Portuondo asked Hayes to comment on the issues regarding the age restrictions at Flamboro Downs. Hayes stated that OR is working closely with Flamboro and that they will keep the industry informed. While many have lashed out at the rationale presented for the decision, Hayes pointed out that the losses per race that tracks in the province face are in fact covered by the OLG and, ultimately, expanded gaming at racetracks.
A question was raised about the province's pylon rules with Portuondo asking if there were any changes pending. Stone said it's actually quite the opposite as other jurisdictions are adopting rules closer to and in line with those in Ontario.
The last question was posed to each panel participant, and pertained to what's being done to attract a younger demographic.
Lawson took the first opportunity to state that this issue exists in other environments, noting these challenges are also faced by the CFL and Golf Canada. "It's all about creating that experience," said Lawson, noting that major events like the North America Cup and Queen's Plate do a great job but the key is getting those people to return. Lawson said the tracks need to offer that reason, like an excellent dining experience at the Mohawk Harvest Kitchen. He also referenced offering fireworks nights and the Dark Horse wagering app as ways that Woodbine is trying to engage those younger demographics.

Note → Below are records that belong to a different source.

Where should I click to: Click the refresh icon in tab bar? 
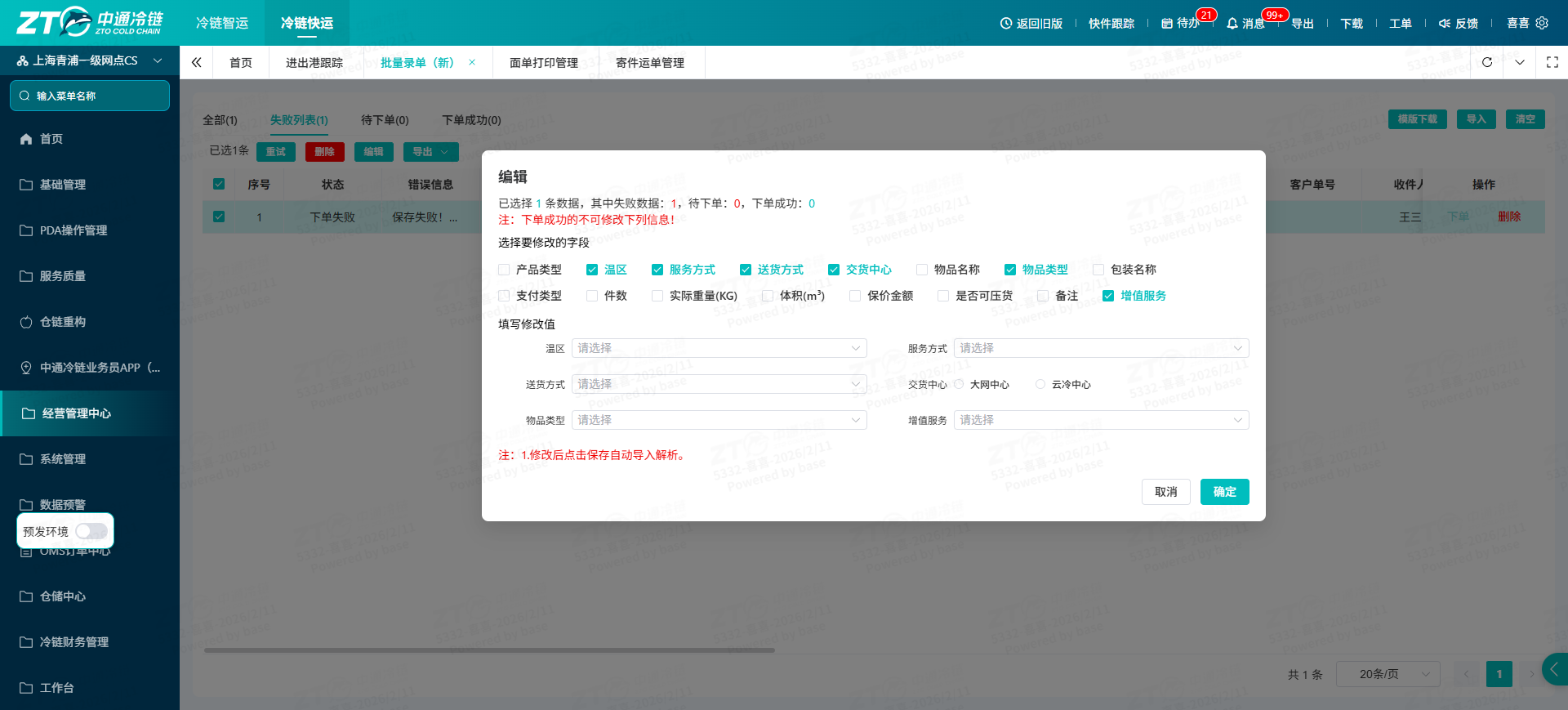click(x=1487, y=62)
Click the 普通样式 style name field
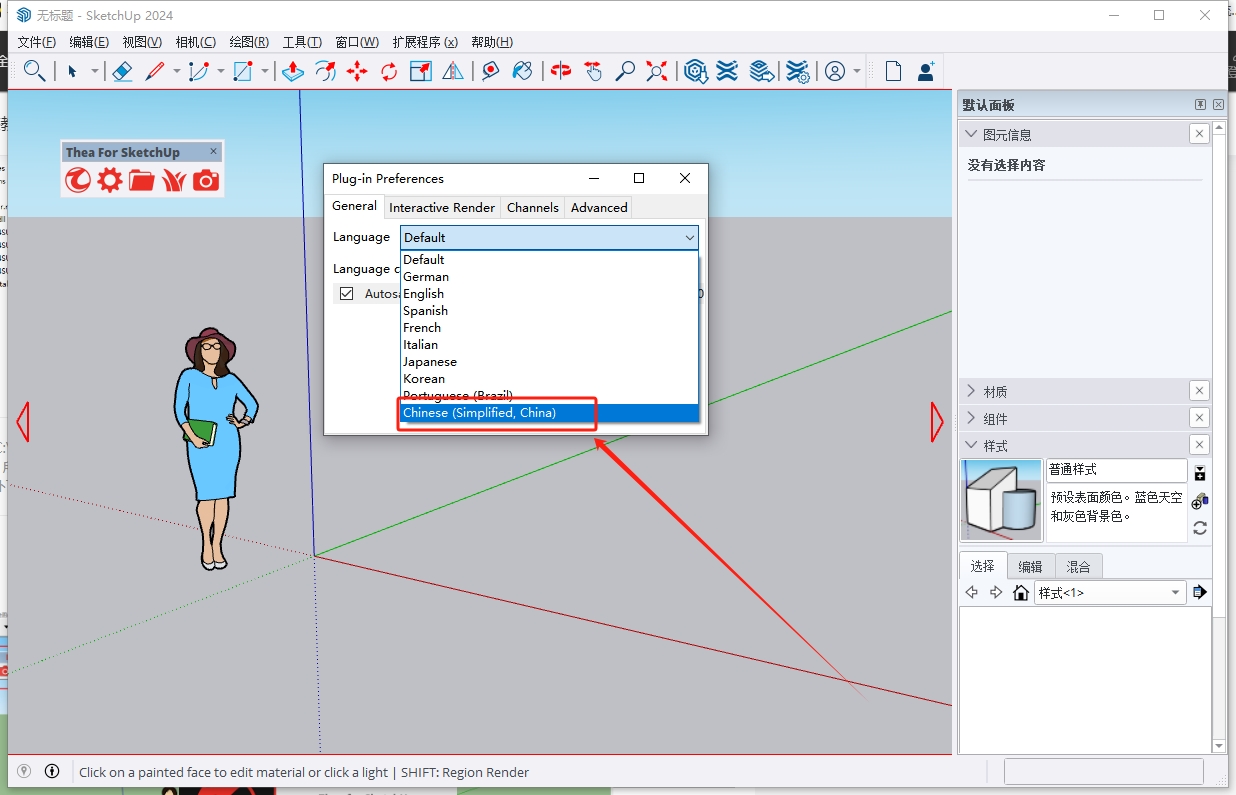 pos(1116,470)
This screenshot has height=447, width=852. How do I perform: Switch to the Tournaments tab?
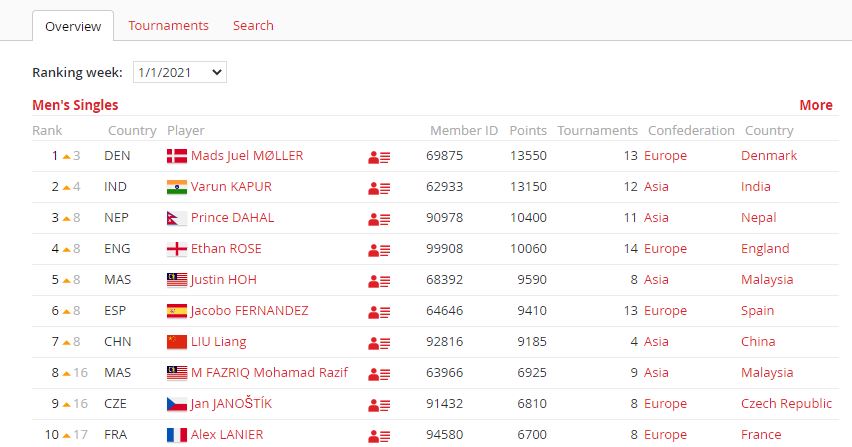point(168,25)
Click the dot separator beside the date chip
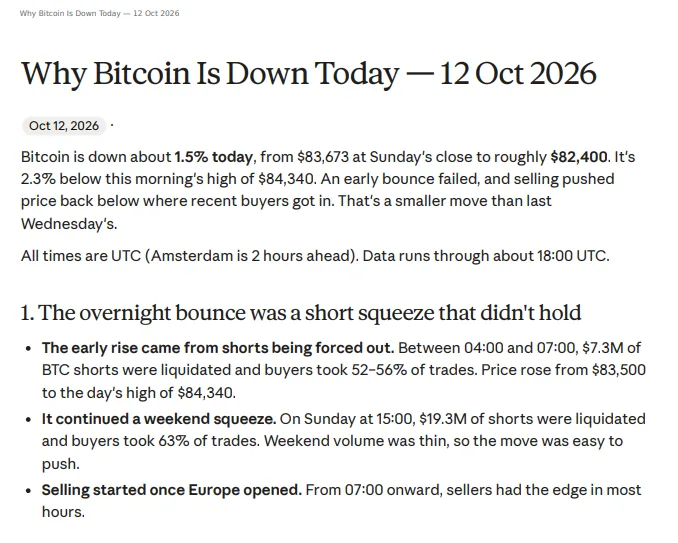Image resolution: width=678 pixels, height=543 pixels. [112, 125]
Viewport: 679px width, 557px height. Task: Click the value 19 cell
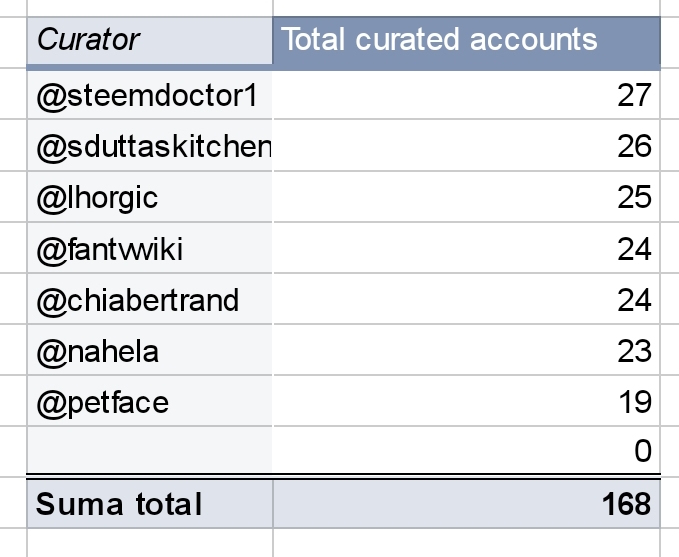click(x=466, y=402)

Brent Stone of AGCO and Jim Lawson of Woodbine Entertainment
Stone stated that a younger audience would have no tolerance for excessive urging and thus the urging rules help those optics, and also pointed to the 24-hour race-day medication ban. The need for immediacy with respect to officiating was also referenced, with Stone pointing to the AGCO's nightly race reports that include video to explain judges' rationale.
Buckley noted that younger generations are more inclined to support companies that give back, and it's important for Woodbine to continue its Woodbine Cares program. She also discussed the 2019 Breeders Crown Charity Challenge initiative, which was designed to both engage a new audience and give back to the community.
The final word went to Hayes, who stated that we rarely discussed or used the world 'customer' until about a decade ago when smarter minds came about. "Give the customer what he wants and we'll get there in the future."